Provided entries:
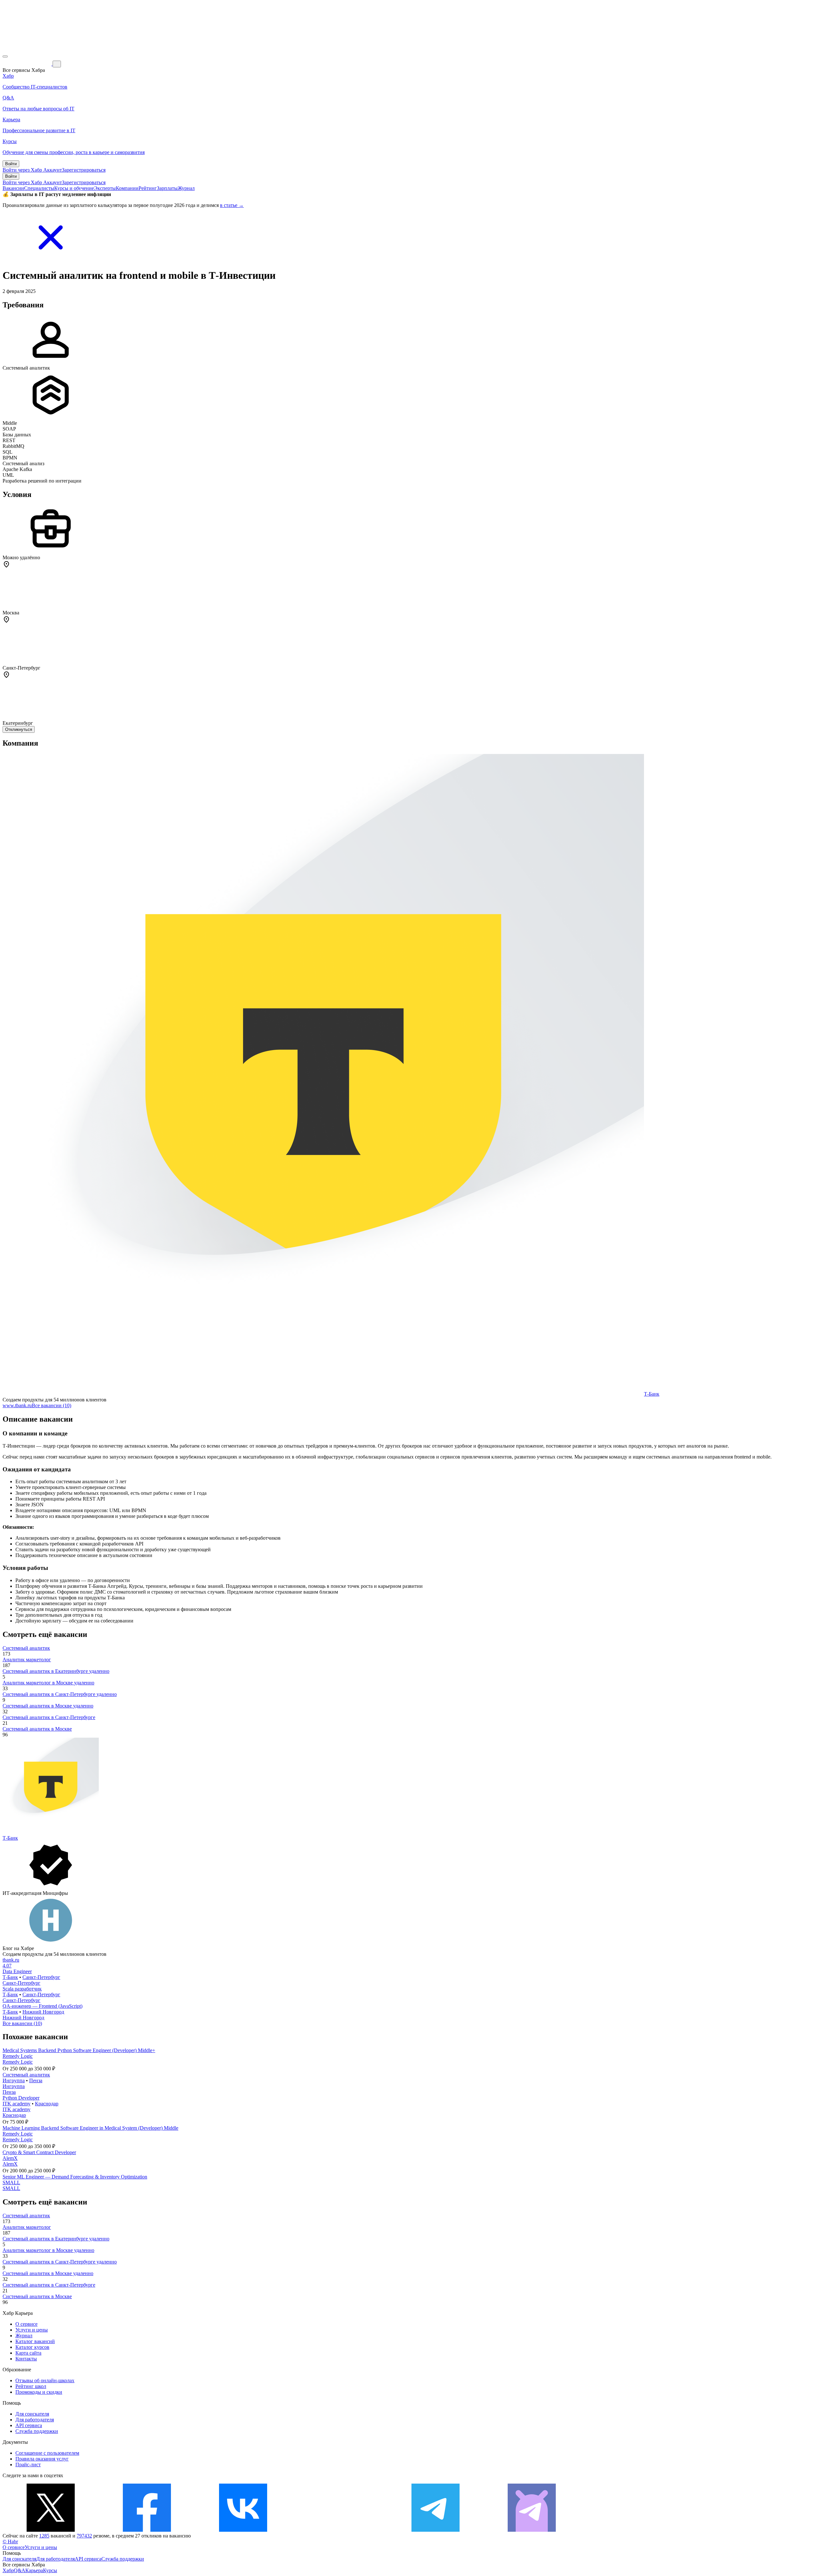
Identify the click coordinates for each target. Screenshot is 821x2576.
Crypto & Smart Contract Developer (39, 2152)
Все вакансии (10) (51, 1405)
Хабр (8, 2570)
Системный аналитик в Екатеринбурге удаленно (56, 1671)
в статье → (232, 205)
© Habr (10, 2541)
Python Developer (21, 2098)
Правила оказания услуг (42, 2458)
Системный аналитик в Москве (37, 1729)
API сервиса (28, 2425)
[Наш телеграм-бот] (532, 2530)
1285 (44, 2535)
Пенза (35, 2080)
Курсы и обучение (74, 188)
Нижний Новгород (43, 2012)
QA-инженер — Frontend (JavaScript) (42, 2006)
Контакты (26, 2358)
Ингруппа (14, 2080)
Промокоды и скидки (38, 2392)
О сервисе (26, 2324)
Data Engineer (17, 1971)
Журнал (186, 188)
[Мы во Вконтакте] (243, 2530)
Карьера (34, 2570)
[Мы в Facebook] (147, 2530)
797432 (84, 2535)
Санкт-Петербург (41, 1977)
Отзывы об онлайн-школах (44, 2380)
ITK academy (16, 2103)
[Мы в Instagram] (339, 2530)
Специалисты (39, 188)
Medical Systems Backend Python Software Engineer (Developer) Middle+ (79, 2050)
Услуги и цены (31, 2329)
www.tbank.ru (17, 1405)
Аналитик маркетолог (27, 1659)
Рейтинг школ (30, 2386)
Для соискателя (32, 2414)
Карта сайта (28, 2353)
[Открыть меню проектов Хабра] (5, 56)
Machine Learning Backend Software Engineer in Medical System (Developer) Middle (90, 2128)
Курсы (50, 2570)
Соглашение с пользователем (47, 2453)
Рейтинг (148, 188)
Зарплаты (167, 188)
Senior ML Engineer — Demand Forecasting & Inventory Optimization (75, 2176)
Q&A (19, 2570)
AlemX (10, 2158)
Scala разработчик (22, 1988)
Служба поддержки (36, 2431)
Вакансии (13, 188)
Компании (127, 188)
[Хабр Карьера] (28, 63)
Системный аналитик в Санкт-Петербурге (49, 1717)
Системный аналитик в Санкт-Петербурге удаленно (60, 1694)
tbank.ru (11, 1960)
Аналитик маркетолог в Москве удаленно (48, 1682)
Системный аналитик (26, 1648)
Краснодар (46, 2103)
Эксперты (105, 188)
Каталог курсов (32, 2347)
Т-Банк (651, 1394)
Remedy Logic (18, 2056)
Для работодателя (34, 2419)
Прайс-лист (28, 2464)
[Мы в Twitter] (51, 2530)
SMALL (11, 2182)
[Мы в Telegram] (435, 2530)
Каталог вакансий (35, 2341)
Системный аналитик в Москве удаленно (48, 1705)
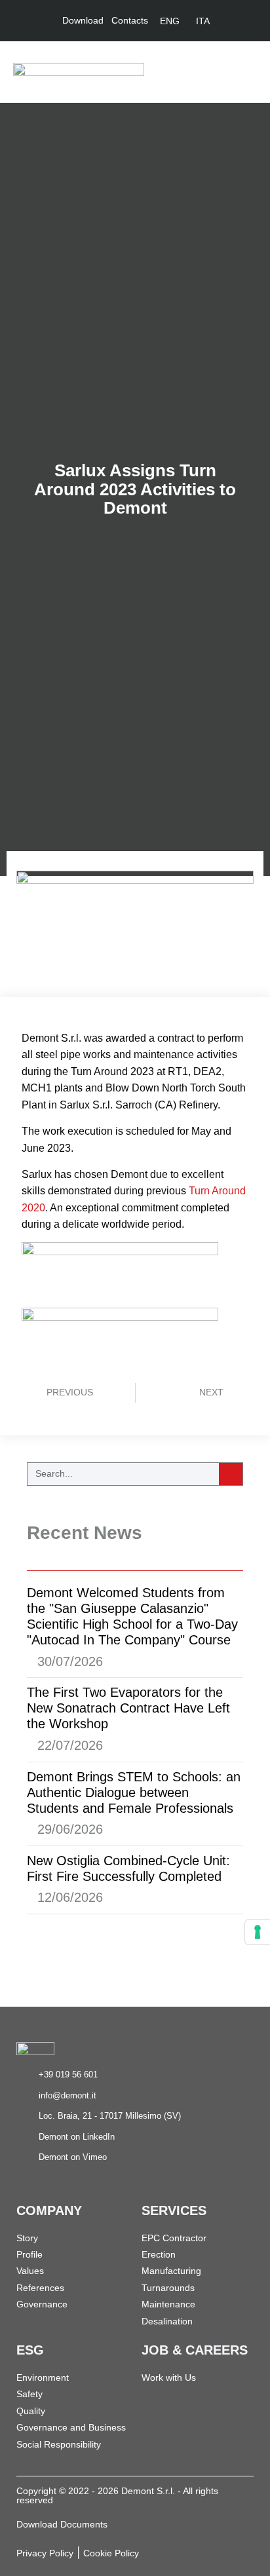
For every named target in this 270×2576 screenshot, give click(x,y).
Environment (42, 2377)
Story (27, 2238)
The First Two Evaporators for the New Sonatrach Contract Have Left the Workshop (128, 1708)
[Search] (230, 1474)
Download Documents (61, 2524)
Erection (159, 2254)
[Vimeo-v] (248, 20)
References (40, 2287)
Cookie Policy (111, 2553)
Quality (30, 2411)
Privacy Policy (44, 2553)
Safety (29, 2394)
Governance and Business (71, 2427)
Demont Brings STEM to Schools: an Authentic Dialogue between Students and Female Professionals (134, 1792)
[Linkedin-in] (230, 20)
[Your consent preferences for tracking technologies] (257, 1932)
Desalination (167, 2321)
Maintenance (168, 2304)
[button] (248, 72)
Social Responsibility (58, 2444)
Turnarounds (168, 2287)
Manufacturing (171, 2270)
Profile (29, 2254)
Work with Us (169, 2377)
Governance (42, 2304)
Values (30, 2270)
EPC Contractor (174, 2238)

---

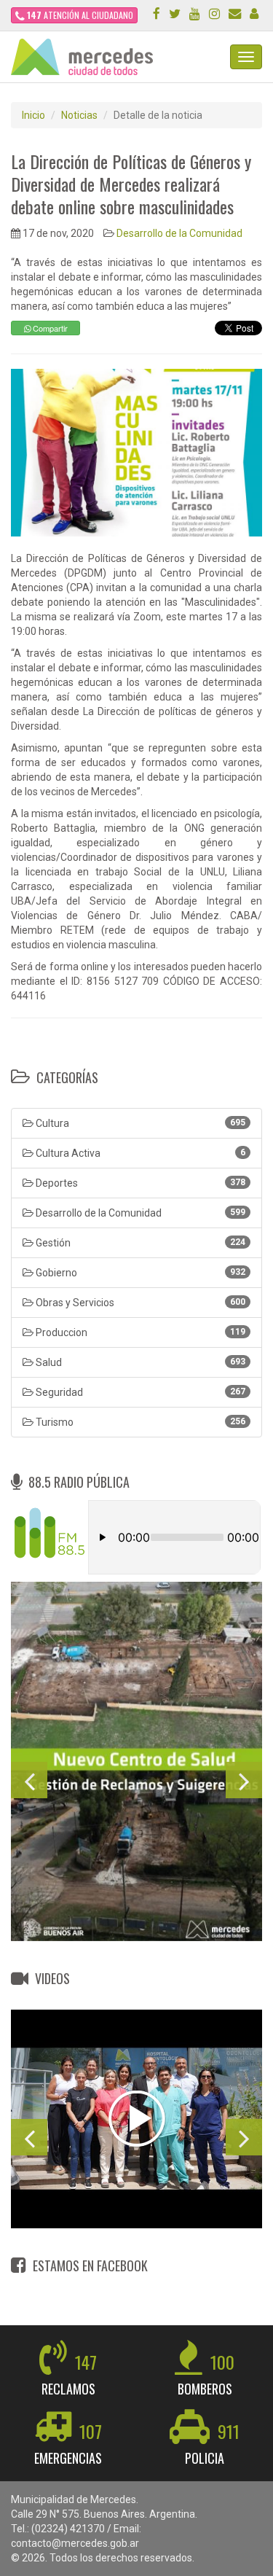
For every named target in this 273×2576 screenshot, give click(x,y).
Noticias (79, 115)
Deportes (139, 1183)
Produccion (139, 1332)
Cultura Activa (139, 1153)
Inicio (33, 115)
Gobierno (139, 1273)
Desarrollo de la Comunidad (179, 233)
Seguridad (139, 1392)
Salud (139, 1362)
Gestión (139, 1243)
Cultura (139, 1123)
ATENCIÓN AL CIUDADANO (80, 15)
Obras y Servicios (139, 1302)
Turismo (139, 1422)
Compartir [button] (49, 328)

How to complete this task: Copy the entries above exactly, but only from the line holding "Identify the click" through the line holding "Нижний Новгород (43, 2012)", both included.

Your response:
Identify the click coordinates for each target. Screenshot is 821x2576.
Crypto & Smart Contract Developer (39, 2152)
Все вакансии (10) (51, 1405)
Хабр (8, 2570)
Системный аналитик в Екатеринбурге удаленно (56, 1671)
в статье → (232, 205)
© Habr (10, 2541)
Python Developer (21, 2098)
Правила оказания услуг (42, 2458)
Системный аналитик в Москве (37, 1729)
API сервиса (28, 2425)
[Наш телеграм-бот] (532, 2530)
1285 (44, 2535)
Пенза (35, 2080)
Курсы и обучение (74, 188)
Нижний Новгород (43, 2012)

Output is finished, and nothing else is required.